━━ EXTRACTED ENTRIES ━━

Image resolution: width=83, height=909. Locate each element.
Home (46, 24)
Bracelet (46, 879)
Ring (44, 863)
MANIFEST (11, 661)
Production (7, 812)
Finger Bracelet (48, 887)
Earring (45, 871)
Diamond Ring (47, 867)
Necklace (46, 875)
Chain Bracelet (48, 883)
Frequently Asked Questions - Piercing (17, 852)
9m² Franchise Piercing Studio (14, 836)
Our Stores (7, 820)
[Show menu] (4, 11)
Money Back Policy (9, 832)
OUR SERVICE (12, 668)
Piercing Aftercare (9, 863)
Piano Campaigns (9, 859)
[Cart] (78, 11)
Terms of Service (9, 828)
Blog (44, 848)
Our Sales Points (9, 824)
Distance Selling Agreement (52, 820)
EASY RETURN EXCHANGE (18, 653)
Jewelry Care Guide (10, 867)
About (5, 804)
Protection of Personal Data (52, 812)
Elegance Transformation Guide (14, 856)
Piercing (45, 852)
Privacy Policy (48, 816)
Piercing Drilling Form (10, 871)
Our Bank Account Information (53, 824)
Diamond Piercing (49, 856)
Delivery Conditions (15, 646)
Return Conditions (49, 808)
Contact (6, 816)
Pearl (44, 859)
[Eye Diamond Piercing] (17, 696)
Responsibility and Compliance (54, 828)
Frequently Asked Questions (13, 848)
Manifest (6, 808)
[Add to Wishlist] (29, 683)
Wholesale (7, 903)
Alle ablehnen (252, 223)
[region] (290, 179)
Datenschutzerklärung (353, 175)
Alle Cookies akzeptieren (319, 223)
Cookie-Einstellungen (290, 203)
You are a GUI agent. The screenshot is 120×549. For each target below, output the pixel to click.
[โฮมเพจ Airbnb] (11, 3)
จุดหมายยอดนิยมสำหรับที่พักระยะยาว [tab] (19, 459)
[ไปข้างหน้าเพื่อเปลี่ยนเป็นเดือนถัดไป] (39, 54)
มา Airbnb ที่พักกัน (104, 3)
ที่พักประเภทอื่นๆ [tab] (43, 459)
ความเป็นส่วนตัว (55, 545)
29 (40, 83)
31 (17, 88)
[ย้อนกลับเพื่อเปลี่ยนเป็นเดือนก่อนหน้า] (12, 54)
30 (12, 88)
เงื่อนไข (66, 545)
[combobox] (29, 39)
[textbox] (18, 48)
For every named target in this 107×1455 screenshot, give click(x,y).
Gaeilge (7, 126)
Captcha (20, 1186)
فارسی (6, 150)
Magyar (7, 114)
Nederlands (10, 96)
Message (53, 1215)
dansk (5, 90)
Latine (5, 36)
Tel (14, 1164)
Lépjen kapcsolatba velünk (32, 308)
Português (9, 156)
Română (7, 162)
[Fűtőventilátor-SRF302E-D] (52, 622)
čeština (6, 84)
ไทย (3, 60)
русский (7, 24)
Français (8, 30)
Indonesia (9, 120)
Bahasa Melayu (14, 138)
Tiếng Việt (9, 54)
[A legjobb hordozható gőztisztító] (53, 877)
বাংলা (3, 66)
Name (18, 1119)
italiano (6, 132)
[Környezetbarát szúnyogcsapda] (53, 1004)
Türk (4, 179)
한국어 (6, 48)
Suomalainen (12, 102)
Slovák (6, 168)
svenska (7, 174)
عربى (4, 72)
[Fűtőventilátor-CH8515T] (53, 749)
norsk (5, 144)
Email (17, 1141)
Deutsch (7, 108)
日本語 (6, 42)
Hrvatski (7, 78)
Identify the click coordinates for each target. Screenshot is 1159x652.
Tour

━━━
━━ EXTRACTED ENTRIES ━━

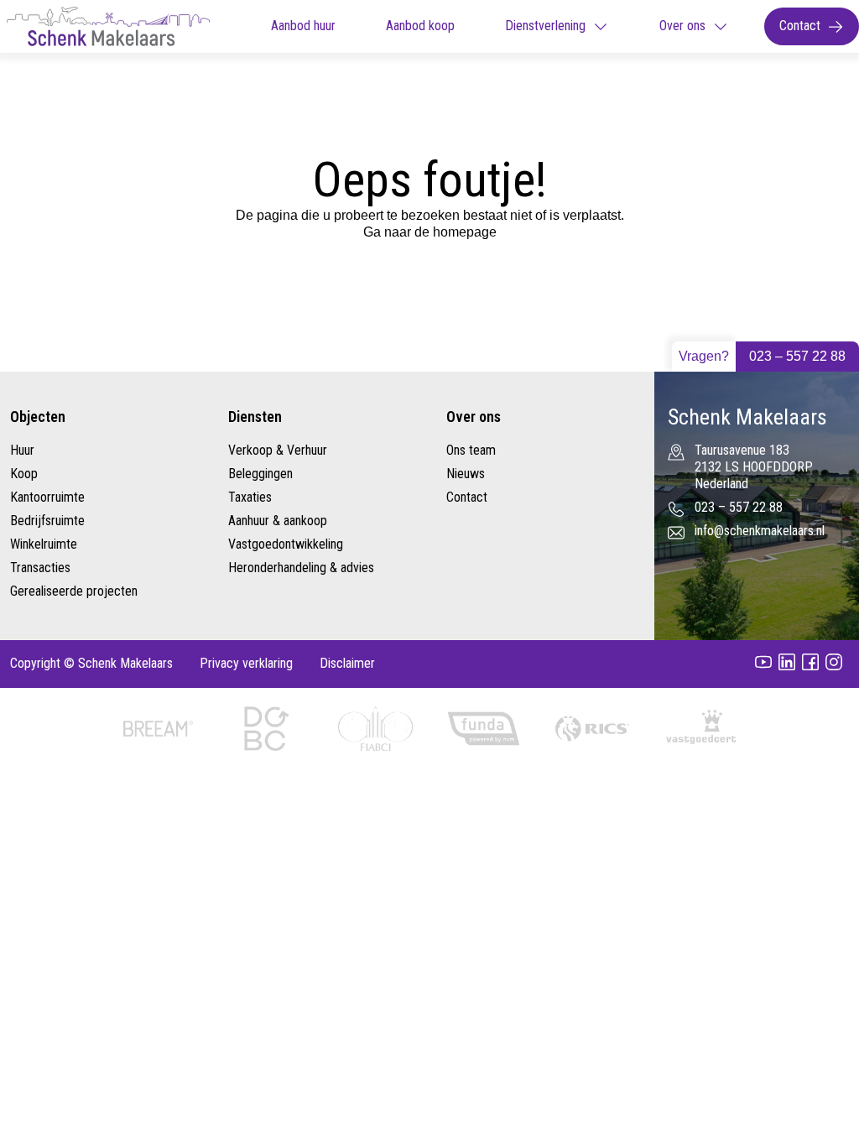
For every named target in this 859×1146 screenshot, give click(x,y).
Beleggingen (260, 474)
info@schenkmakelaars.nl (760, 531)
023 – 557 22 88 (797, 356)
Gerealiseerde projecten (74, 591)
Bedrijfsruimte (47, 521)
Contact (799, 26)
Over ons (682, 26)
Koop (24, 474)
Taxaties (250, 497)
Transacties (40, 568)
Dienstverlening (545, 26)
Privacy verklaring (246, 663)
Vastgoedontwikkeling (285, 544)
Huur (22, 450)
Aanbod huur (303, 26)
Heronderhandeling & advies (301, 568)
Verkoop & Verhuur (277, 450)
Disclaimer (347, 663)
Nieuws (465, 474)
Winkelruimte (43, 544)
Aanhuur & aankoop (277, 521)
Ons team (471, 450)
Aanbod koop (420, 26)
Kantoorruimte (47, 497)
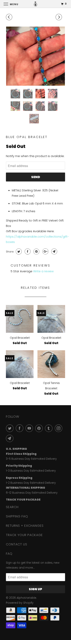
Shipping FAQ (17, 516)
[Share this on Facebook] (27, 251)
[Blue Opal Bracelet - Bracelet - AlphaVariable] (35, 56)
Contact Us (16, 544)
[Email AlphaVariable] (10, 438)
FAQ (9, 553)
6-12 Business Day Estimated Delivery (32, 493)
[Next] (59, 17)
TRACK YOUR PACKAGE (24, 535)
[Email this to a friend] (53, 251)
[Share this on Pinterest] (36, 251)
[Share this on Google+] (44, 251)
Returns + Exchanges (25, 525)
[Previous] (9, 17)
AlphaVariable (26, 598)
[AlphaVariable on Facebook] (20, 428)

━━━

WHAT IS BEING ASKED: Rewrite the records starting with the line that contains "Image resolution: width=83, height=909." and going on through the line that contains "Tiếng Việt (9, 54)" as a two-column CSV headed entry and answer, one row per record. Put each record's text and its answer in separate quoted fields, and turn any line breaks into spaces.

THE REPLY:
entry,answer
"Image resolution: width=83, height=909. Locate each element. Home","(46, 24)"
"Bracelet","(46, 879)"
"Ring","(44, 863)"
"MANIFEST","(11, 661)"
"Production","(7, 812)"
"Finger Bracelet","(48, 887)"
"Earring","(45, 871)"
"Diamond Ring","(47, 867)"
"Necklace","(46, 875)"
"Chain Bracelet","(48, 883)"
"Frequently Asked Questions - Piercing","(17, 852)"
"9m² Franchise Piercing Studio","(14, 836)"
"Our Stores","(7, 820)"
"[Show menu]","(4, 11)"
"Money Back Policy","(9, 832)"
"OUR SERVICE","(12, 668)"
"Piercing Aftercare","(9, 863)"
"Piano Campaigns","(9, 859)"
"[Cart]","(78, 11)"
"Terms of Service","(9, 828)"
"Blog","(44, 848)"
"Our Sales Points","(9, 824)"
"Distance Selling Agreement","(52, 820)"
"EASY RETURN EXCHANGE","(18, 653)"
"Jewelry Care Guide","(10, 867)"
"About","(5, 804)"
"Protection of Personal Data","(52, 812)"
"Elegance Transformation Guide","(14, 856)"
"Piercing","(45, 852)"
"Privacy Policy","(48, 816)"
"Piercing Drilling Form","(10, 871)"
"Our Bank Account Information","(53, 824)"
"Diamond Piercing","(49, 856)"
"Delivery Conditions","(15, 646)"
"Return Conditions","(49, 808)"
"Contact","(6, 816)"
"Pearl","(44, 859)"
"[Eye Diamond Piercing]","(17, 696)"
"Responsibility and Compliance","(54, 828)"
"Frequently Asked Questions","(13, 848)"
"Manifest","(6, 808)"
"[Add to Wishlist]","(29, 683)"
"Wholesale","(7, 903)"
"Alle ablehnen","(252, 223)"
"[region]","(290, 179)"
"Datenschutzerklärung","(353, 175)"
"Alle Cookies akzeptieren","(319, 223)"
"Cookie-Einstellungen","(290, 203)"
"You are a GUI agent. The screenshot is 120×549. For each target below, output the pixel to click. [โฮมเพจ Airbnb]","(11, 3)"
"จุดหมายยอดนิยมสำหรับที่พักระยะยาว [tab]","(19, 459)"
"[ไปข้างหน้าเพื่อเปลี่ยนเป็นเดือนถัดไป]","(39, 54)"
"มา Airbnb ที่พักกัน","(104, 3)"
"ที่พักประเภทอื่นๆ [tab]","(43, 459)"
"ความเป็นส่วนตัว","(55, 545)"
"29","(40, 83)"
"31","(17, 88)"
"[ย้อนกลับเพื่อเปลี่ยนเป็นเดือนก่อนหน้า]","(12, 54)"
"30","(12, 88)"
"เงื่อนไข","(66, 545)"
"[combobox]","(29, 39)"
"[textbox]","(18, 48)"
"For every named target in this 107×1455 screenshot, give click(x,y). Gaeilge","(7, 126)"
"Captcha","(20, 1186)"
"فارسی","(6, 150)"
"Magyar","(7, 114)"
"Nederlands","(10, 96)"
"Message","(53, 1215)"
"dansk","(5, 90)"
"Latine","(5, 36)"
"Tel","(14, 1164)"
"Lépjen kapcsolatba velünk","(32, 308)"
"Português","(9, 156)"
"Română","(7, 162)"
"[Fűtőventilátor-SRF302E-D]","(52, 622)"
"čeština","(6, 84)"
"ไทย","(3, 60)"
"русский","(7, 24)"
"Français","(8, 30)"
"Indonesia","(9, 120)"
"Bahasa Melayu","(14, 138)"
"Tiếng Việt","(9, 54)"